───── Excerpt to read ─────

As the dissenting justice in the court of appeals pointed out, the result the court of appeals reached was not "absolutely necessary" under these facts. 928 S.W.2d at 657 (Duncan, J., dissenting) ("[T]he issue is not whether the rules condone a patently unfair result but whether they require it.") (emphasis in original). Here, the court of appeals acknowledged that Verburgt demonstrated that he had made a bona fide attempt to timely perfect an appeal. See id. at 655.

We hold that a motion for extension of time is necessarily implied when an appellant acting in good faith files a bond beyond the time allowed by Rule 41(a)(1), but within the fifteen-day period in which the appellant would be entitled to move to extend the filing deadline under Rule 41(a)(2). Our holding does not indefinitely extend the time in which parties may perfect an appeal, as Justice Enoch implies. Instead, once the period for granting a motion for extension of time under Rule 41(a)(2) has passed, a party can no longer invoke the appellate court's jurisdiction. It also does not alter the time for perfecting an appeal beyond the period authorized by Rule 41(a). Nor does our holding undermine finality of judgments, as the court of appeals believed. See 928 S.W.2d at 656. Parties who prevail in the trial court will still know within the time specified in Rule 41(a)(2) whether their opponents will seek to perfect an appeal. We decline to elevate form over substance, as the dissenters would.

Accordingly, we reverse the judgment of the court of appeals and remand to that court to allow it to determine whether Verburgt offered a reasonable explanation for his failure to timely file his bond. See TEX.R.APP. 41(a)(2).

───── Material for this task ─────

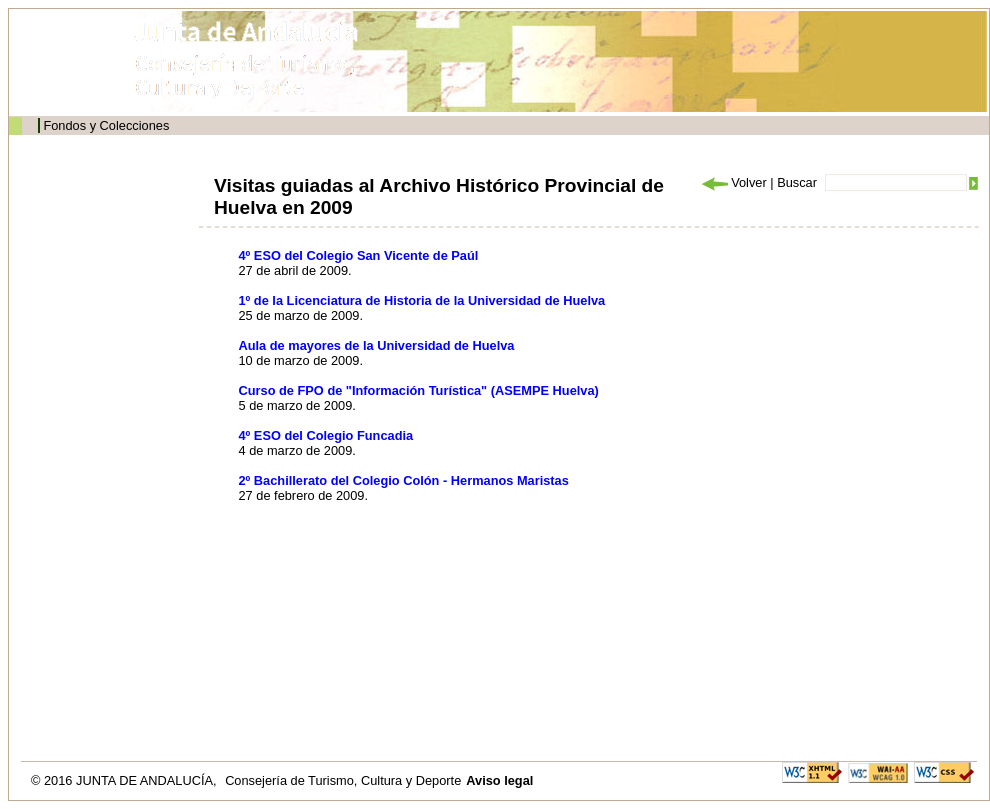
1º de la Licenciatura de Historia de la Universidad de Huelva (422, 300)
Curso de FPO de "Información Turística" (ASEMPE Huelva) (419, 390)
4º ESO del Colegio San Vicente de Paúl (359, 255)
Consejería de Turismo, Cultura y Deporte (343, 780)
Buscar (797, 182)
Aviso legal (499, 780)
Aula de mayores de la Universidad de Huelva (377, 345)
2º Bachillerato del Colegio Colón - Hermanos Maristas (404, 480)
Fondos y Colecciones (106, 125)
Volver (733, 182)
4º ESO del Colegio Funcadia (326, 435)
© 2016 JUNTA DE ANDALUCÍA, (125, 780)
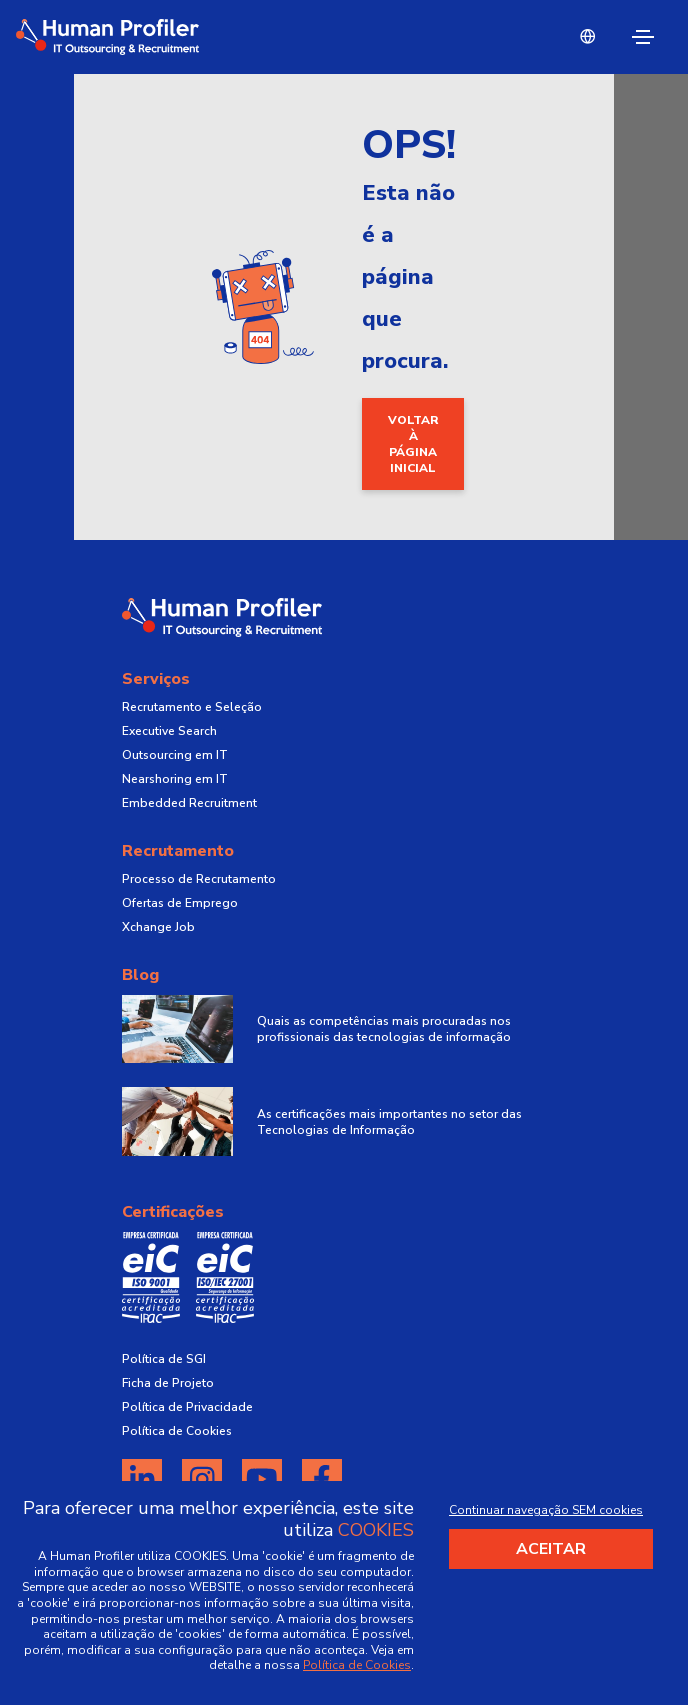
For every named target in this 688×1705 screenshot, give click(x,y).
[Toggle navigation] (643, 37)
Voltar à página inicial (413, 444)
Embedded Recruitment (189, 803)
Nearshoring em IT (175, 779)
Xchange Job (158, 927)
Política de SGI (164, 1359)
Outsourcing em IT (175, 755)
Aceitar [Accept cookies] (551, 1549)
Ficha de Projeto (168, 1383)
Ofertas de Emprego (180, 903)
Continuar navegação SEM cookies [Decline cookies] (546, 1510)
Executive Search (169, 731)
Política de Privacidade (187, 1407)
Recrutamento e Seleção (192, 707)
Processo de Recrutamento (199, 879)
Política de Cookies (177, 1431)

─────

### Required tasks
**a)** In the court opinion excerpt, what does the court do with the judgment of the court of appeals?
**b)** Please format the listing's lines from the line with "4º ESO del Colegio San" up to and including the line with "Volver (733, 182)" as a JSON list of strings, one string per line, with blank lines left out.
The court opinion excerpt and the listing are unrelated to each other.

### Exercise answers
**a)** It reverses the judgment and remands to the court of appeals so that court can determine whether Verburgt offered a reasonable explanation for his failure to timely file his bond.

**b)**
[
  "4º ESO del Colegio San Vicente de Paúl (359, 255)",
  "Consejería de Turismo, Cultura y Deporte (343, 780)",
  "Buscar (797, 182)",
  "Aviso legal (499, 780)",
  "Aula de mayores de la Universidad de Huelva (377, 345)",
  "2º Bachillerato del Colegio Colón - Hermanos Maristas (404, 480)",
  "Fondos y Colecciones (106, 125)",
  "Volver (733, 182)"
]